Algorithm selection—the problem of choosing the most suitable solver for a given problem instance—traditionally relies on hand-crafted, domain-specific features that require substantial expertise to design and maintain. This work challenges that paradigm by demonstrating that pretrained language model embeddings can effectively capture instance characteristics without explicit feature engineering. The authors propose ZeroFolio, a three-stage pipeline that serializes raw problem instances as text, embeds them using pretrained models, and performs weighted k-nearest neighbor classification to select algorithms.
The methodology capitalizes on an underexplored property of modern embeddings: their ability to implicitly encode structural and semantic information about problem instances across heterogeneous domains. By treating the raw instance file as unstructured text—whether SAT formulas, constraint satisfaction problems, or mixed-integer programs—the framework achieves domain transfer without retraining. The selection mechanism employs inverse-distance weighting and Manhattan distance metrics in embedding space, with ablation studies confirming these design choices as critical components.
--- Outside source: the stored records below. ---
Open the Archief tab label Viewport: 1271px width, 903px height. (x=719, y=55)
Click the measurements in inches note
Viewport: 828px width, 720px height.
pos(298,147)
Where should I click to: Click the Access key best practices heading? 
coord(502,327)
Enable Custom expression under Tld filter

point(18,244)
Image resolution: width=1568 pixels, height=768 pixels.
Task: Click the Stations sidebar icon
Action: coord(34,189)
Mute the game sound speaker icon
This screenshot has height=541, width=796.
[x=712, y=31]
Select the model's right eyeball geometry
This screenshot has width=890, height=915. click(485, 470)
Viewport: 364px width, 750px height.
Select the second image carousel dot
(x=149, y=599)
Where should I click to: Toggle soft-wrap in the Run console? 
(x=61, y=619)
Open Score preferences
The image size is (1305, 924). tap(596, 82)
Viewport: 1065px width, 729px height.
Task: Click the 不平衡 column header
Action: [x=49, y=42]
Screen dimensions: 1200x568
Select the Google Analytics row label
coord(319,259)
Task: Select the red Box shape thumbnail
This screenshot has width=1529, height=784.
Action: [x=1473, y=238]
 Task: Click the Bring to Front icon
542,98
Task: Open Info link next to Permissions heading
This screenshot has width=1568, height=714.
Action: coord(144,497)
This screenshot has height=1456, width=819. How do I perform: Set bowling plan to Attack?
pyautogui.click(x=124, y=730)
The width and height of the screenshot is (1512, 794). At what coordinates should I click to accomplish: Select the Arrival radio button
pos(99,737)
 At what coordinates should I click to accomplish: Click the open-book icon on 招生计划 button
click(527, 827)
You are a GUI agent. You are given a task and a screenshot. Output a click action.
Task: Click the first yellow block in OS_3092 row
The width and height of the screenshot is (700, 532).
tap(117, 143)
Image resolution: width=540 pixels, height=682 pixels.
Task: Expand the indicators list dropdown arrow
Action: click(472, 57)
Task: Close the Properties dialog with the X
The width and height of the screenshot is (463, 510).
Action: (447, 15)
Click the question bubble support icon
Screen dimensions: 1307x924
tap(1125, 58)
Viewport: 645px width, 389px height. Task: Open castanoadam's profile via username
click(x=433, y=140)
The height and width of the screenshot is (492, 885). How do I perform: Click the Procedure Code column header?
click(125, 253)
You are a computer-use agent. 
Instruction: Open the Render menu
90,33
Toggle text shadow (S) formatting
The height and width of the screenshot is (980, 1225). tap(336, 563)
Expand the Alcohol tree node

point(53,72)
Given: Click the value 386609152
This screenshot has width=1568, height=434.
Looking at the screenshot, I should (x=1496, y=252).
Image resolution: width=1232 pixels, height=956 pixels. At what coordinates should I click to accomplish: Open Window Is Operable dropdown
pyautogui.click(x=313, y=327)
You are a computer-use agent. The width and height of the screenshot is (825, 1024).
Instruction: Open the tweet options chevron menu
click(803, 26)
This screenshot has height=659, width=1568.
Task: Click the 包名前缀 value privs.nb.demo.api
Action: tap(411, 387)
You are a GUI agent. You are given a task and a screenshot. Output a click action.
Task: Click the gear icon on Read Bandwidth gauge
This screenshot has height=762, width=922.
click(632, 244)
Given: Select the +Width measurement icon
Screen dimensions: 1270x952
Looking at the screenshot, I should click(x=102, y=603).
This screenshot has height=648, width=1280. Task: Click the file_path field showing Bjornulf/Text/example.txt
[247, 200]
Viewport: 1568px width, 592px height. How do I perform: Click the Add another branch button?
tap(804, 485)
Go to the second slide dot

Empirical evaluation across 11 ASlib scenarios spanning seven distinct problem domains reveals consistent improvements over random forest classifiers trained on hand-crafted features. ZeroFolio outperforms in 10 of 11 single-configuration scenarios and all 11 with two-seed voting ensembles. Notably, the margin of improvement is often substantial, suggesting that embeddings capture complementary information to traditional features. Soft voting combinations of both approaches yield additional gains where individual selectors remain competitive, indicating potential for hybrid architectures.
This work has significant implications for algorithm selection research: it reduces the barrier to entry for new problem domains while maintaining competitive performance. The approach's generality suggests broader applicability to configuration and hyperparameter optimization tasks where domain knowledge remains scarce or expensive to obtain.